Don’t shy away, just because it is undesirable, or seems like more than you can handle.
Event II.
Mordecai uncovers a conspiracy
A. Mordecai is kind of a lurker.
He is Esther’s cousin who took the responsibility of raising Esther.
Now he is staying close to the palace.
It seems as if he is there to keep an eye on Esther.
If it is possible he makes contact with her.
Mordecai is Esther’s unofficial advisor.
He has told Esther that she is not to tell anyone that she is a Jew.
This is supposed to be a secret kept by Esther and Mordecai.
B.
While he is staying near the palace gates he hears of a conspiracy by a couple of the king’s guards.
They were angry with the king and they were working on some way that they might assassinate the king.
Mordecai heard about the plot, reported what he heard to the queen, who in turn tells the king.
The king investigates this and finds it to be true.
He has the would be assassins hanged, and he also has it recorded in the official record that Mordecai had uncovered their plot.
C.
This really seems to be a minor point.
Mordecai simply does what needs to be done.
He acts as a good citizen and protects his king from harm.
He is also protecting his cousin’s husband.

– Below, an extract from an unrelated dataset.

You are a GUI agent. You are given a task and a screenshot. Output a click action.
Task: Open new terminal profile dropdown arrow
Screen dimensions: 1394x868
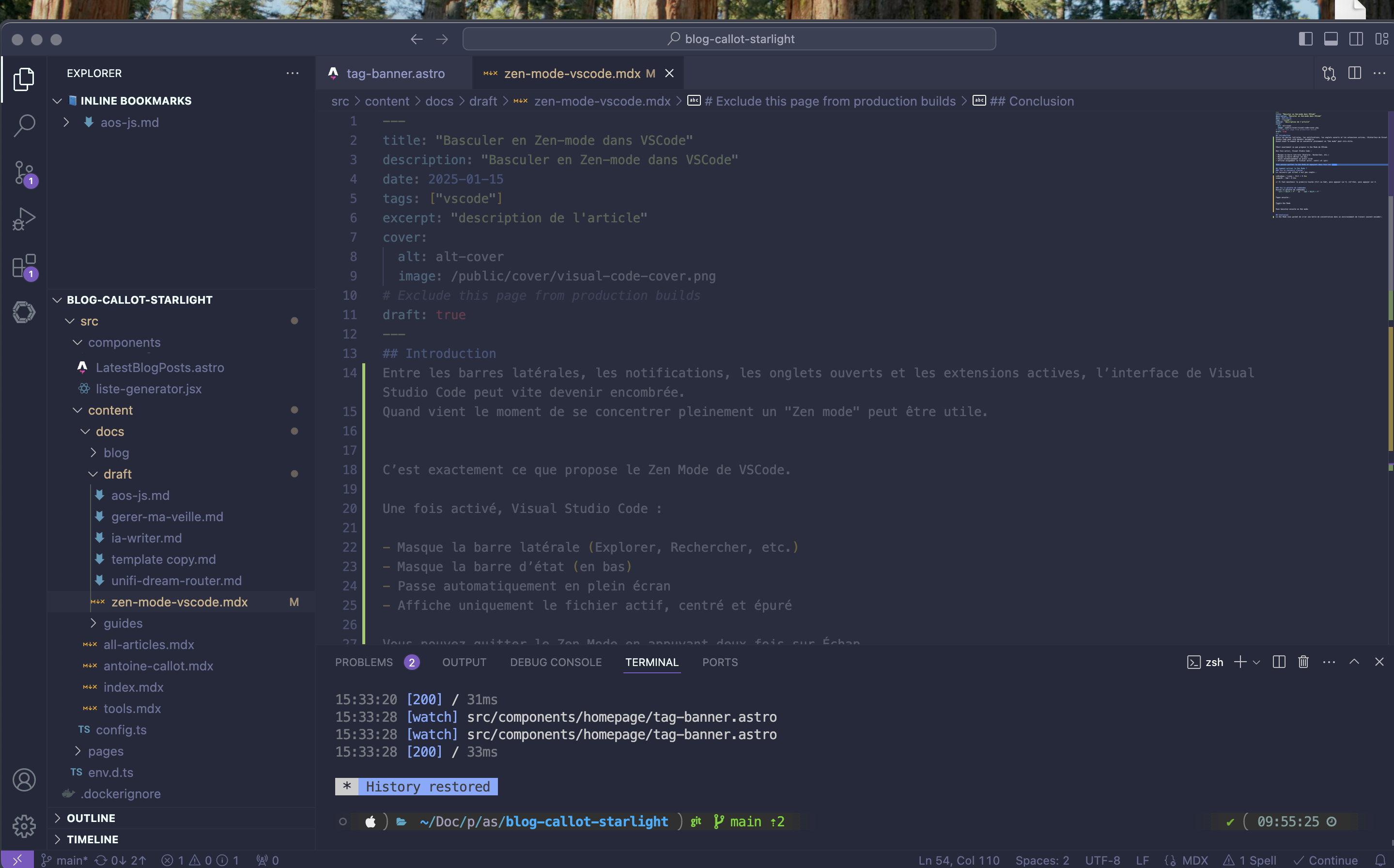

It is all the work of a good person.
There is one short sentence that is very significant in 2:23, “All this was recorded in the book of the annals in the presence of the king.”
Mordecai was just doing his duty, but it causes him to be noticed by the king.
That little sentence slips by so quickly that we could almost forget it ever happened.
Now the king knows who Mordecai is.
D.
Maybe doing the right thing never really seems to be a big deal.
Maybe it is such a small deal that we forget to do the right thing.
Mordecai does the right thing and it pays big benefits for him.
Maybe by us doing the right thing it could pay big benefits for us as well.
Event III.
Esther uses her influence
A. Another character in this story is Haman.
He is the bad guy.
In chapter 3 he is honored by the king and given a place higher than all of the other nobles.
Whenever Haman shows up everyone bows down in recognition of his greatness, except for Mordecai.
This really gets under Haman’s skin.
It is such an irritation to him that he is not satisfied with getting rid of Mordecai; instead he learns that Mordecai is a Jew and decides to have all of the Jewish people killed.
He even gets the king to agree to this plan.
He kind of stretches the truth to convince the king.
He says, “"There is a certain people dispersed and scattered among the peoples in all the provinces of your kingdom whose customs are different from those of all other people and who do not obey the king’s laws; it is not in the king’s best interest to tolerate them.”
3:8.
they agree that on a certain day, all of the Jewish people will be killed.
Basically it will be all of the Babylonians given permission to execute the Jewish people however they want.